*** Opening Data for this exercise ***

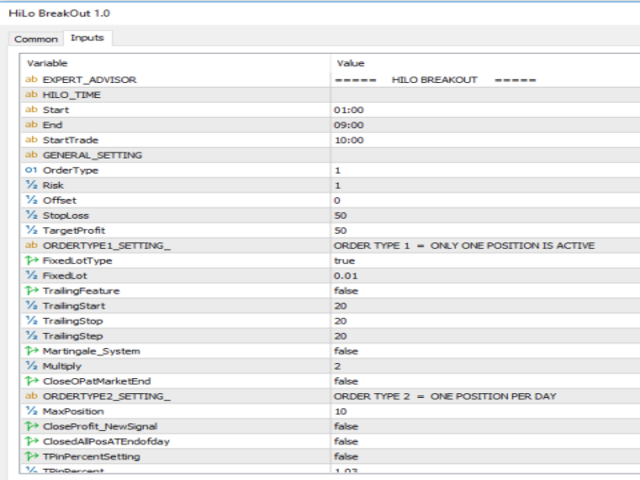Screen dimensions: 640x480
Task: Click the boolean icon next to Martingale_System
Action: pyautogui.click(x=31, y=351)
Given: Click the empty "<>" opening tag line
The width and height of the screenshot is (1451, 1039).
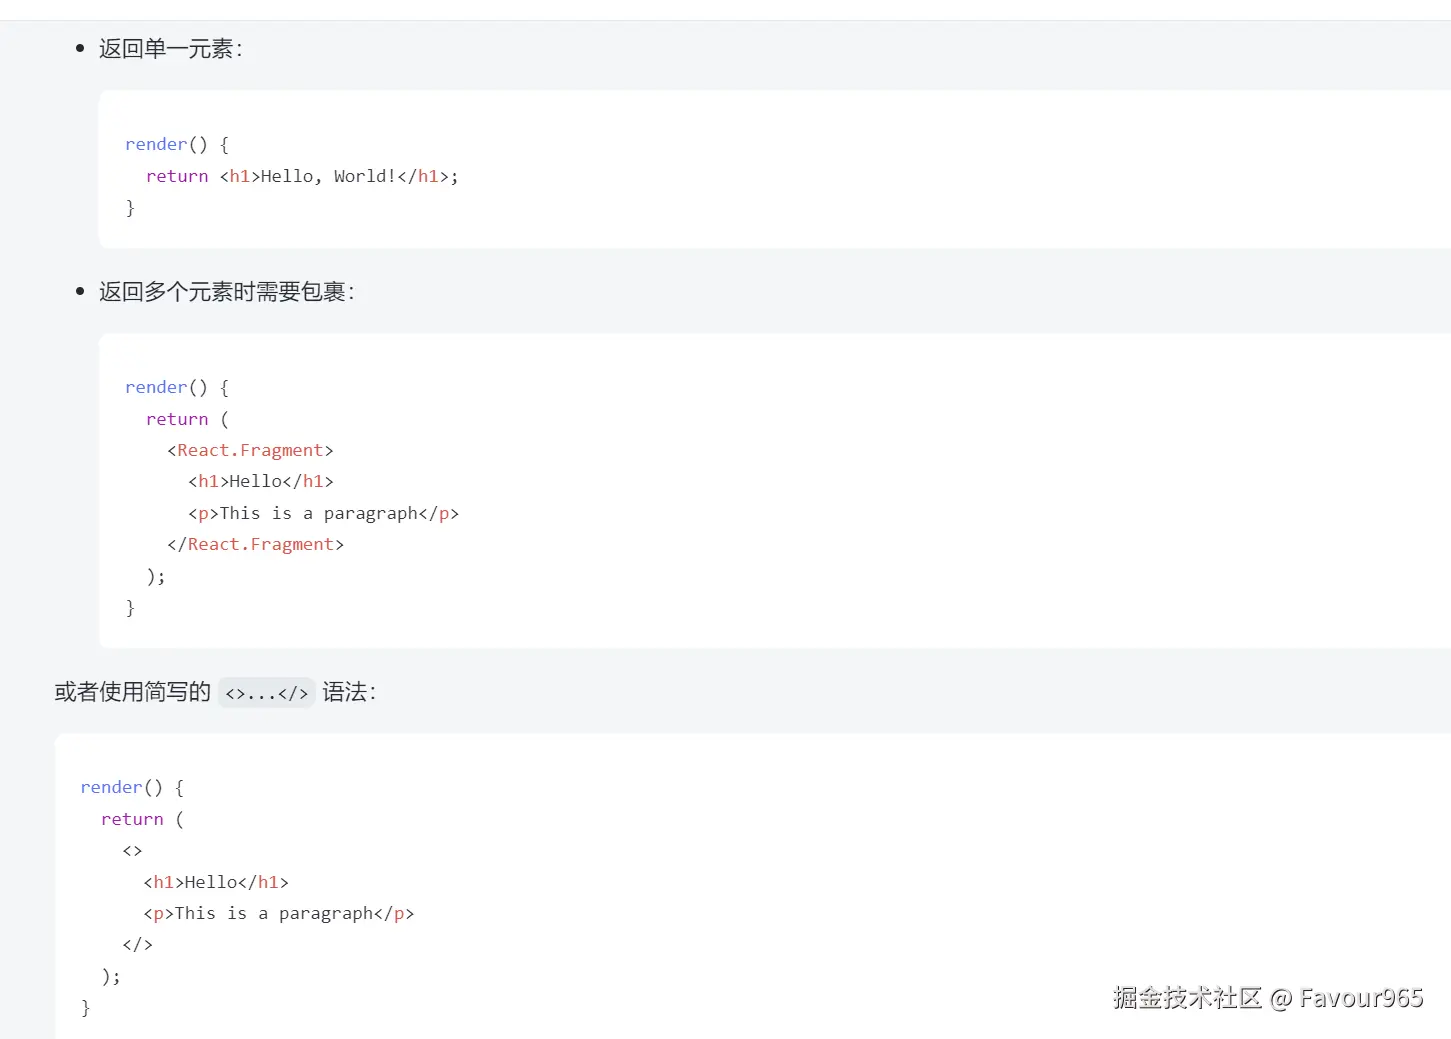Looking at the screenshot, I should pos(132,851).
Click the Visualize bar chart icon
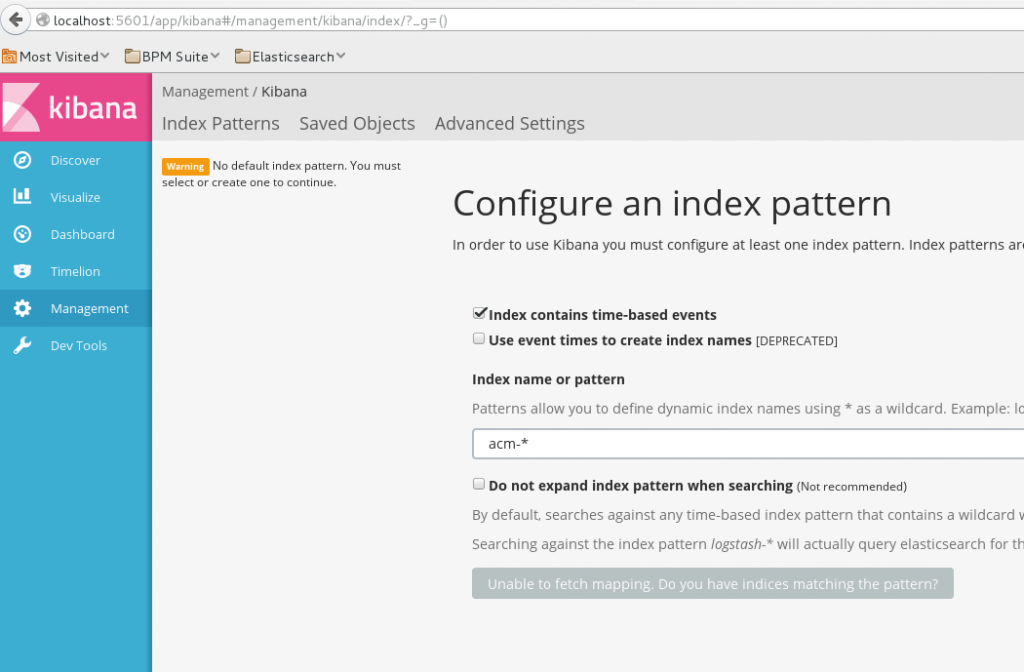 tap(22, 197)
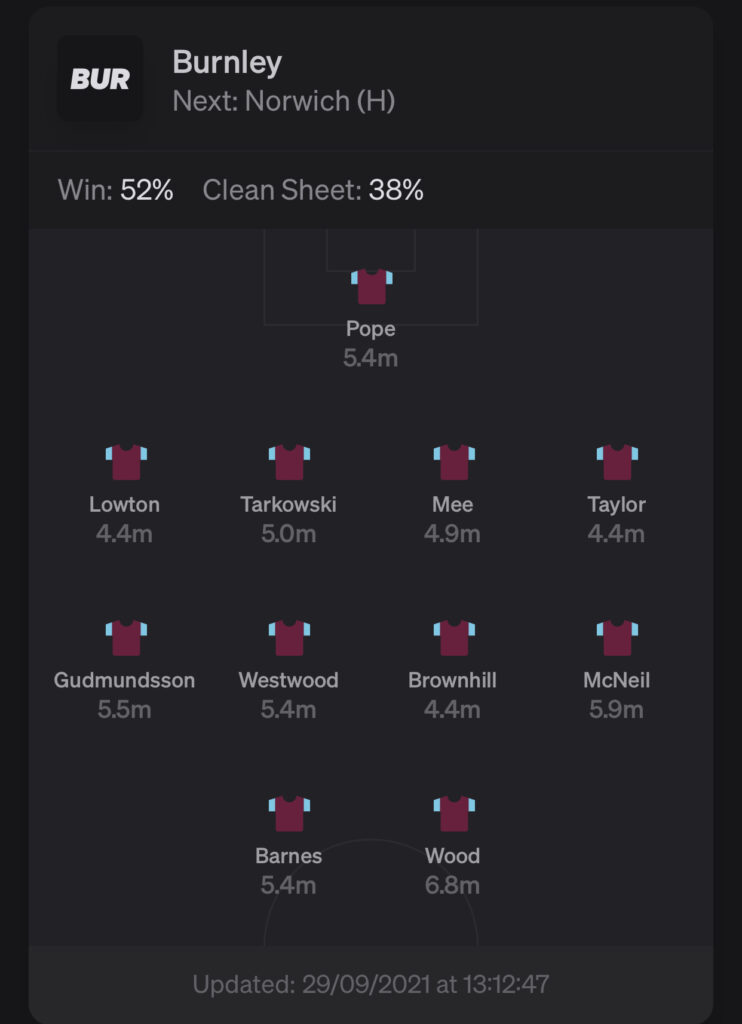Tap Tarkowski's shirt icon
Image resolution: width=742 pixels, height=1024 pixels.
pos(289,462)
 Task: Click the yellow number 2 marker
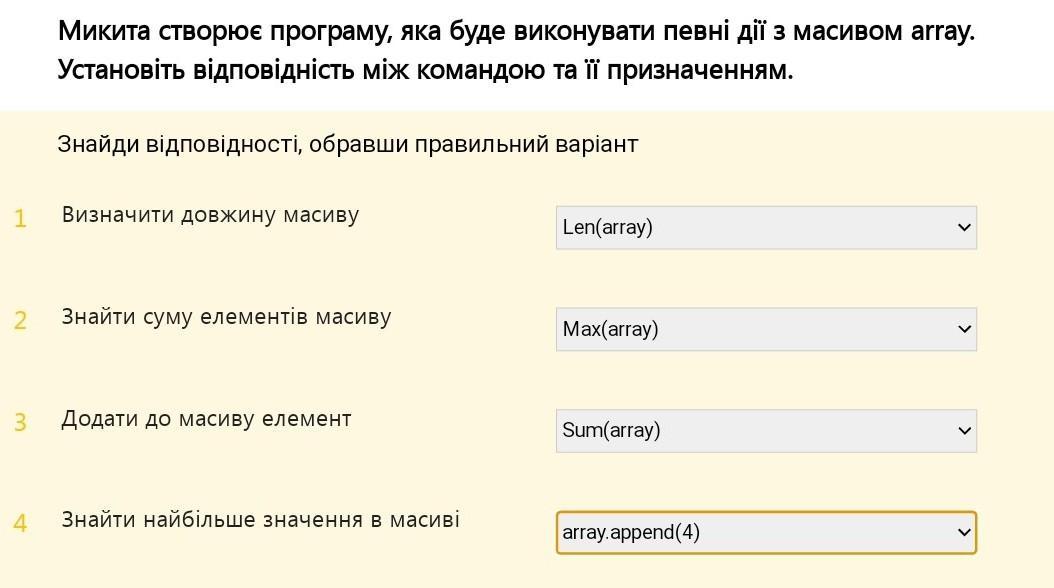click(x=20, y=321)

*** Closing Data for this exercise ***

Problem details
Could you repeat word for word only the lines from the one that contains "Click the Visualize bar chart icon" through the end of the listing, leaving out the pictures?

Answer area
Click the Visualize bar chart icon
 tap(22, 197)
Tap Tarkowski's shirt icon
Image resolution: width=742 pixels, height=1024 pixels.
pos(289,462)
 Task: Click the yellow number 2 marker
click(x=20, y=321)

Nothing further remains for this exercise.